We decline to rule on the Siclairs' motion to find the receiver in contempt or the receiver's motion to dismiss this appeal as moot. As to the former motion, we note that the Siclairs raised it in their reply brief. Parties are prohibited from raising nondispositive motions in their briefing, excepting a request for attorney fees and expenses. See RAP 17.4(d), 18.1(b). Thus, the Siclairs' motion is not properly before us. As to the latter motion, the receiver contended this appeal is moot because we are incapable of ordering effective relief. But at the time of the receiver's motion, the Siclairs' opening brief had not been filed, so it was not known which issues they would raise. We refrain from opining on whether, in the abstract, we could order effective relief in this matter given that we reject the Siclairs' argument for the foregoing reasons.
APPELLATE ATTORNEY FEES
The receiver seeks an award of attorney fees on appeal, arguing the Siclairs "file[d] a frivolous appeal." RAP 18.9(a). An appeal is sanctionable as frivolous if: (1)"there are no debatable issues upon which reasonable minds might differ," and (2) the appeal was "so totally devoid of merit that there was no reasonable possibility of reversal." Fay v. Nw. Airlines, Inc., 115 Wn.2d 194, 200-01, 796 P.2d 412 (1990).
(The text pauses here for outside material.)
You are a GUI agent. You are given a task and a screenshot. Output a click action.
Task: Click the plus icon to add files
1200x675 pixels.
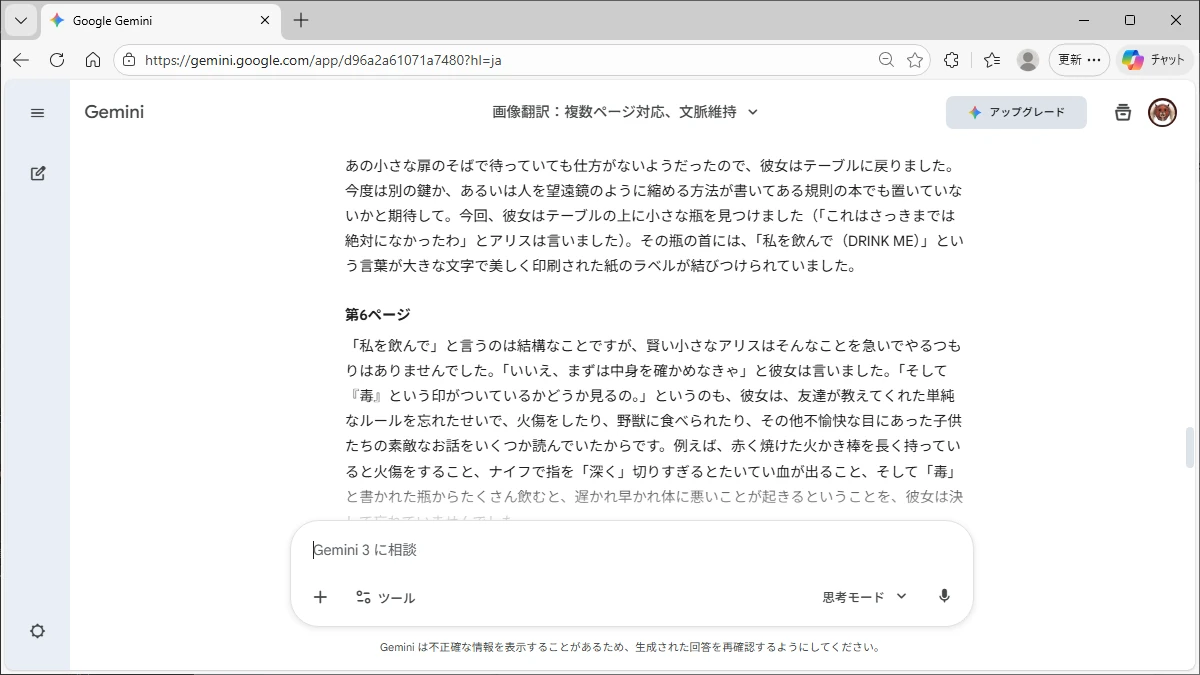tap(320, 597)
The issue of whether the trial court lacked authority to enter its order under RAP 7.2 was at least debatable. We decline to grant the Siclairs a pointless reversal. But we resolve "'all doubts as to whether an appeal is frivolous . . . in favor of the appellant.'" Tiffany Fam. Tr. Corp. v. City of Kent, 155 Wn.2d 225, 241, 119 P.3d 325 (2005) (quoting Green River Cmty. Coll. Dist. No. 10 v. Higher Educ. Pers. Bd., 107 Wn.2d 427, 442-43, 730 P.2d 653 (1986)). We therefore deny the receiver's request for attorney fees.
CONCLUSION
The order approving the receiver's final report and final accounting, winding up the receivership estate, and discharging the receiver is affirmed. The receiver's request for attorney fees is denied.
A majority of the panel has determined this opinion will not be printed in the Washington Appellate Reports, but it will be filed for public record pursuant to RCW 2.06.040.
WE CONCUR: Lawrence-Berrey, C.J., Staab, J.